▶ [Exercise details]: Please retype only the lines below that run from the one containing "923x820 pixels." through the last line, both included, without altering a word.

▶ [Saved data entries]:
Segment Open

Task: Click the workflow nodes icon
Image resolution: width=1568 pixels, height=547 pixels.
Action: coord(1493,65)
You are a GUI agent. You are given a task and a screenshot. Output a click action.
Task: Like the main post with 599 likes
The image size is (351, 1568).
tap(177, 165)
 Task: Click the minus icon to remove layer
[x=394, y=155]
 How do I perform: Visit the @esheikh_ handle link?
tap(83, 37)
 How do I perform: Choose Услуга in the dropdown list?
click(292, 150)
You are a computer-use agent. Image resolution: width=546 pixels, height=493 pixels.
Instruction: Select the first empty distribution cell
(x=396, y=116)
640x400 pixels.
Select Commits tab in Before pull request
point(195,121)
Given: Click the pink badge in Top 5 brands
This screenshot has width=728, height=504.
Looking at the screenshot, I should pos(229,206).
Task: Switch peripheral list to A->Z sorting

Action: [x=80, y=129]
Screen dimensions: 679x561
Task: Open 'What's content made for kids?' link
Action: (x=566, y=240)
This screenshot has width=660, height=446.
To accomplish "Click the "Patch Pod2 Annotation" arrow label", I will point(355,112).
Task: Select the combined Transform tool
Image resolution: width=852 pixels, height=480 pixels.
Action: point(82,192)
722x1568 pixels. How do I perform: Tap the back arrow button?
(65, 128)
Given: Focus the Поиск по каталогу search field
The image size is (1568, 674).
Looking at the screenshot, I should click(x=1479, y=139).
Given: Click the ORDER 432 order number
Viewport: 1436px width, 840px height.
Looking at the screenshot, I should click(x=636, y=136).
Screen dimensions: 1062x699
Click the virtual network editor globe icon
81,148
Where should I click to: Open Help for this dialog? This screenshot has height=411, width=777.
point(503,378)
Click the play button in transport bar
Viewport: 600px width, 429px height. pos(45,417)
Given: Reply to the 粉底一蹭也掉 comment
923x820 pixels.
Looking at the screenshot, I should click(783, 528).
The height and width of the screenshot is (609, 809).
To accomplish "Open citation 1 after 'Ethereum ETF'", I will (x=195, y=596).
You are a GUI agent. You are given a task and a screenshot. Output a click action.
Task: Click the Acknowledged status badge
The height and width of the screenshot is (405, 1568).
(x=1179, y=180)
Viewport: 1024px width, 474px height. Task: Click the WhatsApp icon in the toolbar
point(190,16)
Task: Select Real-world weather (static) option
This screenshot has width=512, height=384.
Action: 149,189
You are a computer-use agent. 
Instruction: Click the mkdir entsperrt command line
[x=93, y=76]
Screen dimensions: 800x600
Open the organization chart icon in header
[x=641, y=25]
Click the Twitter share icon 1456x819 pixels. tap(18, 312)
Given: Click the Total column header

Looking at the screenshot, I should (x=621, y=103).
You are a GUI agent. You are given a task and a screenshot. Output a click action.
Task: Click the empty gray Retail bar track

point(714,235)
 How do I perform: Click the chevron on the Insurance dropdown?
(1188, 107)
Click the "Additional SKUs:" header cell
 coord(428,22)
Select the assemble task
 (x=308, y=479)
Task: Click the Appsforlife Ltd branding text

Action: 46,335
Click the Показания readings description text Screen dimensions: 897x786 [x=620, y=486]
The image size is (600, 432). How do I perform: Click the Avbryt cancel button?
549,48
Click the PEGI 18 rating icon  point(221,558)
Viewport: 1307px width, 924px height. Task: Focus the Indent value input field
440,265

Segment Closed

▶ [Result for this task]:
923x820 pixels.
Looking at the screenshot, I should click(783, 528).
The height and width of the screenshot is (609, 809).
To accomplish "Open citation 1 after 'Ethereum ETF'", I will (x=195, y=596).
You are a GUI agent. You are given a task and a screenshot. Output a click action.
Task: Click the Acknowledged status badge
The height and width of the screenshot is (405, 1568).
(x=1179, y=180)
Viewport: 1024px width, 474px height. Task: Click the WhatsApp icon in the toolbar
point(190,16)
Task: Select Real-world weather (static) option
This screenshot has width=512, height=384.
Action: 149,189
You are a computer-use agent. 
Instruction: Click the mkdir entsperrt command line
[x=93, y=76]
Screen dimensions: 800x600
Open the organization chart icon in header
[x=641, y=25]
Click the Twitter share icon 1456x819 pixels. tap(18, 312)
Given: Click the Total column header

Looking at the screenshot, I should (x=621, y=103).
You are a GUI agent. You are given a task and a screenshot. Output a click action.
Task: Click the empty gray Retail bar track

point(714,235)
 How do I perform: Click the chevron on the Insurance dropdown?
(1188, 107)
Click the "Additional SKUs:" header cell
 coord(428,22)
Select the assemble task
 (x=308, y=479)
Task: Click the Appsforlife Ltd branding text

Action: 46,335
Click the Показания readings description text Screen dimensions: 897x786 [x=620, y=486]
The image size is (600, 432). How do I perform: Click the Avbryt cancel button?
549,48
Click the PEGI 18 rating icon  point(221,558)
Viewport: 1307px width, 924px height. Task: Focus the Indent value input field
440,265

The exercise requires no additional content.